## EXTRACTED INFORMATION
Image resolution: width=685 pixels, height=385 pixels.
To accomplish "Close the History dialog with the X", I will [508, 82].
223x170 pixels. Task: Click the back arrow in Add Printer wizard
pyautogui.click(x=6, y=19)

* * *

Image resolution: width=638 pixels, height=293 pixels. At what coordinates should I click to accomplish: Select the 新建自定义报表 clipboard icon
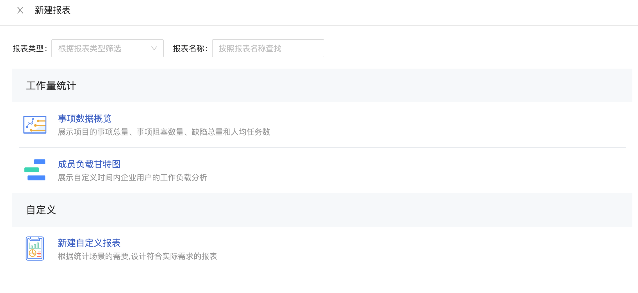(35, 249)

...

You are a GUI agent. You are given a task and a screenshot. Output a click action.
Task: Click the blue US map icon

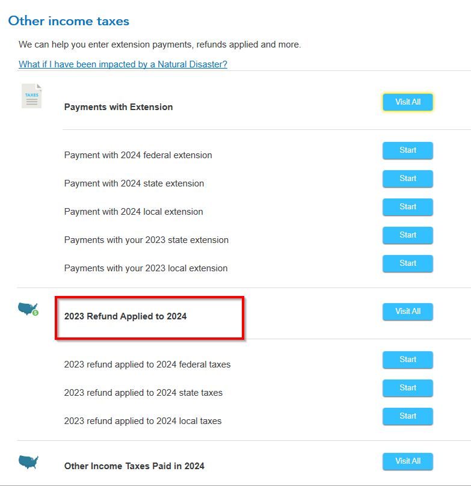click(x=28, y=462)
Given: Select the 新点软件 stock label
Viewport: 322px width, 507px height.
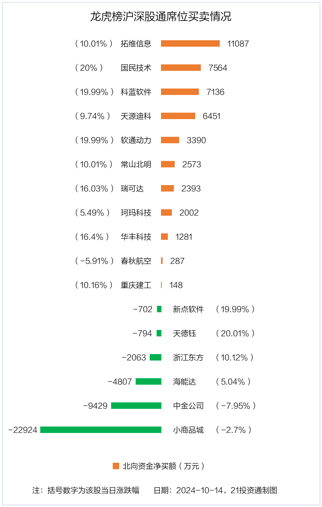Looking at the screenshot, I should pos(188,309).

## OBJECTIVE
In the items, from the line with "Given: Select the 新点软件 stock label" to the line with "Looking at the", rename "stock label" to "price label" and give those lines again with everything else unchanged. Leave the pictures out.

## PROBLEM SOLUTION
Given: Select the 新点软件 price label
Viewport: 322px width, 507px height.
Looking at the screenshot, I should pos(188,309).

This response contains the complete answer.